◆ **What is expected**: Your answer should be a single number: the count of lines in the records below containing the word "computer".

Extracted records
------------------------

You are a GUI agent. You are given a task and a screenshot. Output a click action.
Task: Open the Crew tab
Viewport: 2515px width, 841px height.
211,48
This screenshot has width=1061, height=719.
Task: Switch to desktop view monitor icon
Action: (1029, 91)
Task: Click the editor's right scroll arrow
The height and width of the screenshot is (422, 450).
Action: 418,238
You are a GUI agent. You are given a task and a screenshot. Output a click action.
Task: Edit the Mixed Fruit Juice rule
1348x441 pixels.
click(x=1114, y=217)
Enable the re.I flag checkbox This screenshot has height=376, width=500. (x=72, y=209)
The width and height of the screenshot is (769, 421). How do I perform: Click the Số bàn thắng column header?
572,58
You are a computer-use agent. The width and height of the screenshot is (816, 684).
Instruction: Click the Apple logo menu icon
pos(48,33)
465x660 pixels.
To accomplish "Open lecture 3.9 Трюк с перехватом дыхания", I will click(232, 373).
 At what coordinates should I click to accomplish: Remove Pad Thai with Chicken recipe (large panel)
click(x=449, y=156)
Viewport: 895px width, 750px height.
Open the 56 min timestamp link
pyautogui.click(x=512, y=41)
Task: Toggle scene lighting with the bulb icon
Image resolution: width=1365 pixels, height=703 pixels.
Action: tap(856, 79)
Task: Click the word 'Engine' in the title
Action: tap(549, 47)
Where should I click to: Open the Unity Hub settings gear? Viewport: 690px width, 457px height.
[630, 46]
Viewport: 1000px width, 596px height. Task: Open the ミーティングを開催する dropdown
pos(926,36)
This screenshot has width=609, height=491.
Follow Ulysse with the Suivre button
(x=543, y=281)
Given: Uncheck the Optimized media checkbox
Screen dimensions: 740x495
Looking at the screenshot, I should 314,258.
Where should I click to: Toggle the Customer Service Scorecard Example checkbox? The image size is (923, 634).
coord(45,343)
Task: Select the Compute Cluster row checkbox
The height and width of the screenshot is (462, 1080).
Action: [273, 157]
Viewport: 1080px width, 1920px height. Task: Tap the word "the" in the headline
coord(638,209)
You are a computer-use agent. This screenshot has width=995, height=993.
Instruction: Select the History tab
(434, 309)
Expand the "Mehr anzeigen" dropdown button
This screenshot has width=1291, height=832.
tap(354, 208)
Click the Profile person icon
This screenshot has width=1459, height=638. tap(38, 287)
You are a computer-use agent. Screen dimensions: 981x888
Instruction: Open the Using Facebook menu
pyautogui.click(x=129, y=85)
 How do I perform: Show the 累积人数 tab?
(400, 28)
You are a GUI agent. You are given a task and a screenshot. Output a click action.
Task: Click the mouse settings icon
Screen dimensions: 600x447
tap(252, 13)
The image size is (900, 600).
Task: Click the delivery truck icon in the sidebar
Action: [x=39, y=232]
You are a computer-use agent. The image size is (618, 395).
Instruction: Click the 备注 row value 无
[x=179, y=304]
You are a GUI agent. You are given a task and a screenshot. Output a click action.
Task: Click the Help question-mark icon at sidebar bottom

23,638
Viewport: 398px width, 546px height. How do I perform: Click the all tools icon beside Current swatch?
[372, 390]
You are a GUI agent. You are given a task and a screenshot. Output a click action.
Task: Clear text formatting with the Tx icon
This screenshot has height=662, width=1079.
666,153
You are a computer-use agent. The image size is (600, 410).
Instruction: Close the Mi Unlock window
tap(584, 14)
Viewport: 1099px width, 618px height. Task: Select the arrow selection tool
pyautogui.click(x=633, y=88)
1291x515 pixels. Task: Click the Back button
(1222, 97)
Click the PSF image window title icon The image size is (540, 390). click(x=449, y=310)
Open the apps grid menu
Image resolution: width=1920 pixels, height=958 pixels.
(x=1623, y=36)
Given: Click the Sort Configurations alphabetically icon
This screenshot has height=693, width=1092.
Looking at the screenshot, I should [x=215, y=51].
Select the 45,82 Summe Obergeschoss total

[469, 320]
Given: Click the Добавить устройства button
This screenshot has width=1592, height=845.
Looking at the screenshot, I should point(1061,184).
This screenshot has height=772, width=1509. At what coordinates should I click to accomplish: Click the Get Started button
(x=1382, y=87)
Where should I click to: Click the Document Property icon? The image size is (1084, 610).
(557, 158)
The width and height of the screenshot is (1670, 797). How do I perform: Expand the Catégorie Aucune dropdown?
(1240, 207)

------------------------

◆ **Task answer**: 5